LLM-Augmented Chemical Synthesis and Design Decision Programs

Authors: Haorui Wang, Jeff Guo, Lingkai Kong, Rampi Ramprasad, Philippe Schwaller, Yuanqi Du, Chao Zhang

ICML 2025 | Venue PDF | Archive PDF | Plain Text | LLM Run Details

Reproducibility Variable Result LLM Response
Research Type Experimental Through comprehensive evaluations, we show that our LLM-augmented approach excels at retrosynthesis planning and extends naturally to the broader challenge of synthesizable molecular design. 4. Experiments ... We present the retrosynthesis planning results in Table 2. ... We conducted several ablation studies to evaluate different design choices: route formats, the use of molecule RAG, reward signals, EA parameters, and prompt robustness. The results are shown in Table 3.
Researcher Affiliation Academia 1Georgia Tech 2École Polytechnique Fédérale de Lausanne (EPFL) 3National Centre of Competence in Research (NCCR) Catalysis 4Harvard University 5Cornell University. Correspondence to: Haorui Wang <EMAIL>.
Pseudocode Yes Algorithm 1 LLM-Syn-Planner Algorithm Data: The target molecule T; the reward function F; the evaluation function E; the population size nc; the number of retrieval size no; the routes retrieval set O; the maximum number of attempts budget. Result: Found synthesis routes population P
Open Source Code Yes 1Our code is available at https://github.com/ zoom-wang112358/LLM-Syn-Planner.

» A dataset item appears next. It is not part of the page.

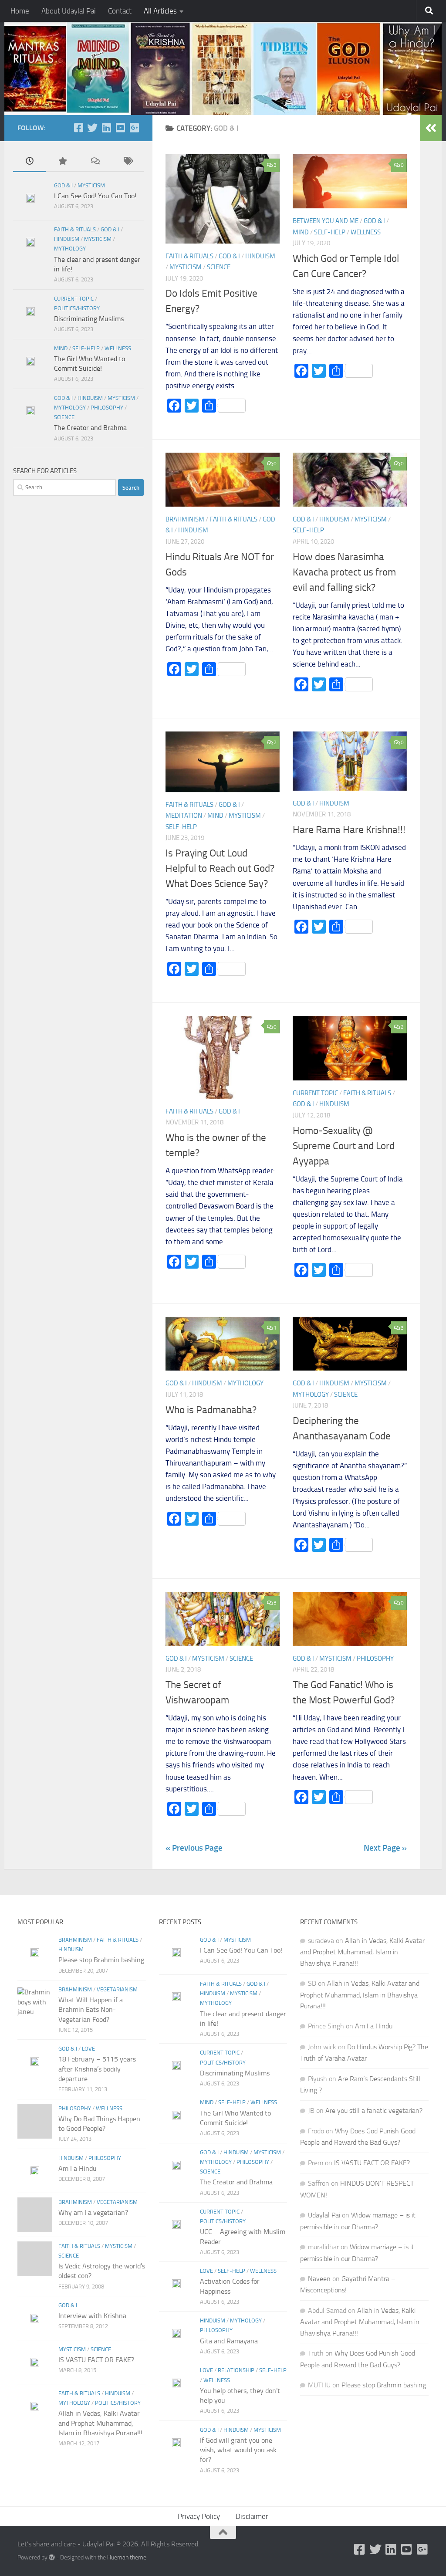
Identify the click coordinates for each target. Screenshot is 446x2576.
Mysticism (185, 267)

Open Datasets Yes Dataset. We conduct experiments using the USPTO (Schneider et al., 2016; Dai et al., 2019) and Pistachio (pis) datasets. For USPTO, we utilize USPTO-190 (Chen et al., 2020) and a simplified subset, USPTO-EASY, which is randomly sampled from the test set used in Retro* single-step model training. For the Pistachio dataset, we adopt the version from (Yu et al., 2024) but remove the starting material constraints.

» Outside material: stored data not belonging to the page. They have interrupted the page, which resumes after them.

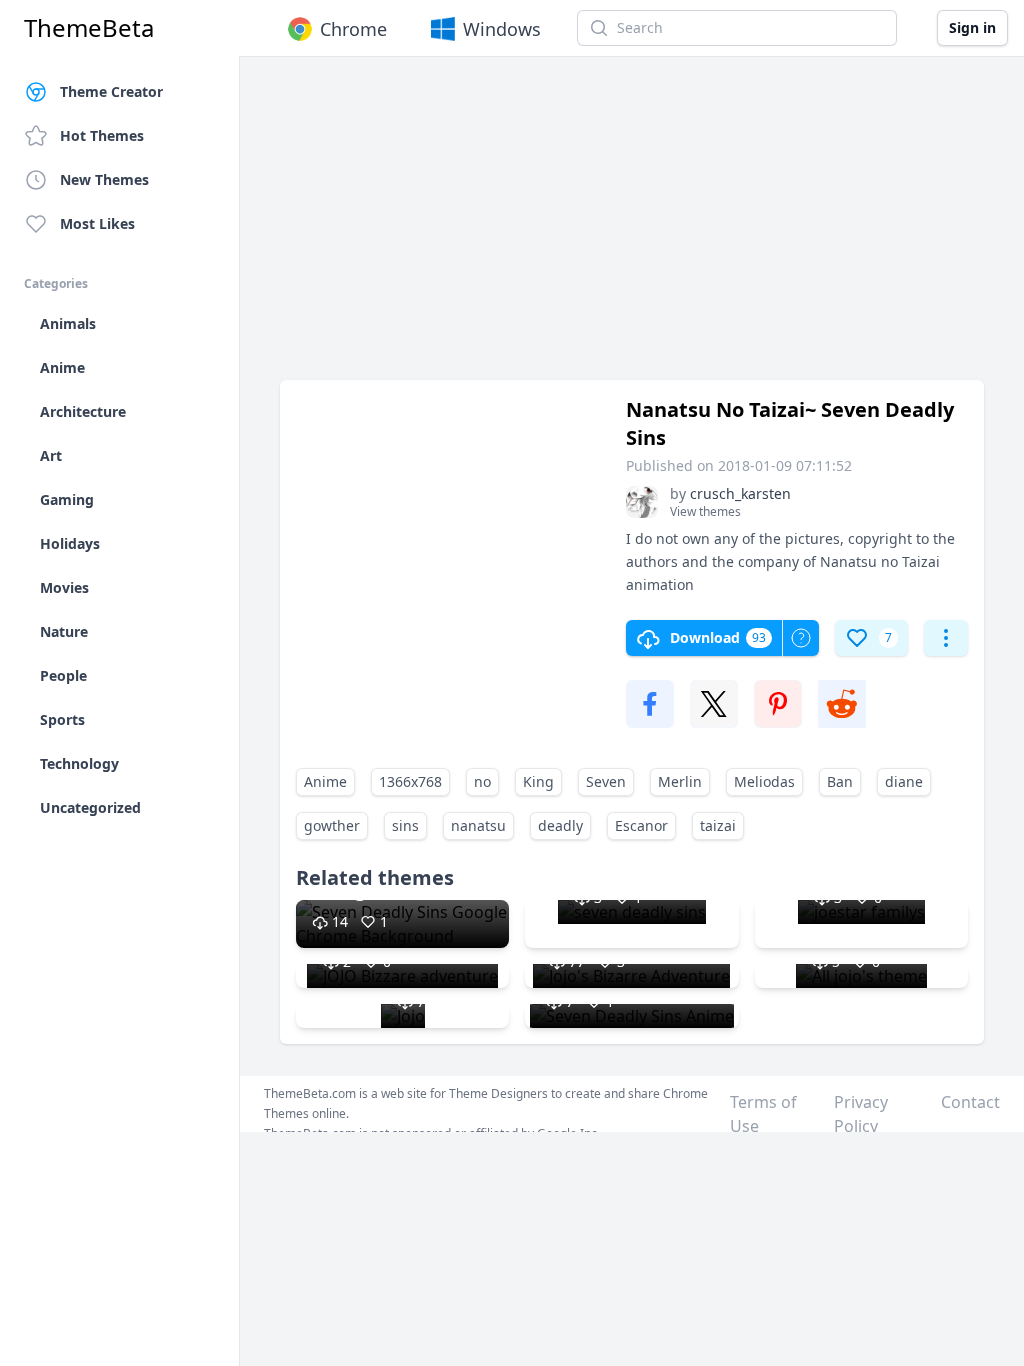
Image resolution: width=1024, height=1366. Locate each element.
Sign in (972, 27)
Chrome (353, 29)
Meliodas (764, 781)
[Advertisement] (632, 228)
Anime (325, 781)
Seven (606, 781)
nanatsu (478, 825)
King (538, 781)
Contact (970, 1102)
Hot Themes (102, 135)
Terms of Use (763, 1114)
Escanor (641, 825)
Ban (840, 781)
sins (405, 825)
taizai (718, 825)
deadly (560, 825)
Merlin (680, 781)
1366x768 (410, 781)
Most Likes (97, 223)
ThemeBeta (89, 28)
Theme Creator (111, 91)
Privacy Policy (861, 1114)
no (482, 781)
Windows (502, 29)
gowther (332, 825)
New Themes (104, 179)
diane (904, 781)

Dataset Splits No Dataset. We conduct experiments using the USPTO (Schneider et al., 2016; Dai et al., 2019) and Pistachio (pis) datasets. For USPTO, we utilize USPTO-190 (Chen et al., 2020) and a simplified subset, USPTO-EASY, which is randomly sampled from the test set used in Retro* single-step model training. For the Pistachio dataset, we adopt the version from (Yu et al., 2024) but remove the starting material constraints. The route database is constructed using the training and validation sets from Retro*, while the reaction database is a processed version of USPTO-Full, as used in (Yu et al., 2024). For the building block set, we canonicalize all SMILES strings from the 23 million purchasable building blocks available in e Molecules, following the approach of (Chen et al., 2020). We show the statistics of the datasets in Appendix A.1. The paper does not provide explicit training/validation/test split percentages or sample counts for the datasets used in their experiments.
Hardware Specification No Our experiments utilized the GPT-4o model and the Deep Seek-V3 model. The GPT-4o model refers to the GPT-4o checkpoint from 2024-08-06. All GPT-4o checkpoints were hosted on Microsoft Azure. This describes the models used and where they were hosted, but does not provide specific hardware details such as GPU/CPU models, memory, or processor types.
Software Dependencies No At the molecule level, we validate whether the molecules in the molecule set are both valid (RDKit parsable) and purchasable. For single-step models, we use the checkpoints from syntheseus. We utilize GPT-4o 2 (Hurst et al., 2024) and Deep Seek-V3 (Guo et al., 2025) as our LLMs. The paper mentions RDKit, syntheseus, GPT-4o, and Deep Seek-V3 but does not provide specific version numbers for these software components.
Experiment Setup Yes Configuration 1. We utilize GPT-4o 2 (Hurst et al., 2024) and Deep Seek-V3 (Guo et al., 2025) as our LLMs and set the temperature to 0.7 for all queries, ensuring a balanced trade-off between creativity and reliability. To maintain efficiency, we impose a maximum search time of 60 minutes per molecule. N denotes the model call limit. In the MCTS algorithm, we employ a basic reward function: a state receives a reward of 1.0 if all molecules are purchasable (i.e., the state is solved), and 0.0 otherwise. The value function is set as a constant 0.5. For policy, we use softmax values derived from the single-step reaction model, scaled by a temperature of 3.0 and normalized across the total number of reactions. In the Retro* algorithm, we follow the retro*-0 variant described in the original paper (Chen et al., 2020). The Or Node cost function assigns a cost of 0 to purchasable molecules and infinity otherwise. The And Node cost function defines the reaction cost as -log(softmax) of the reaction model output, thresholded at a minimum value. For the search heuristic (value function), we use a constant value of 0, consistent with the retro*-0 algorithm.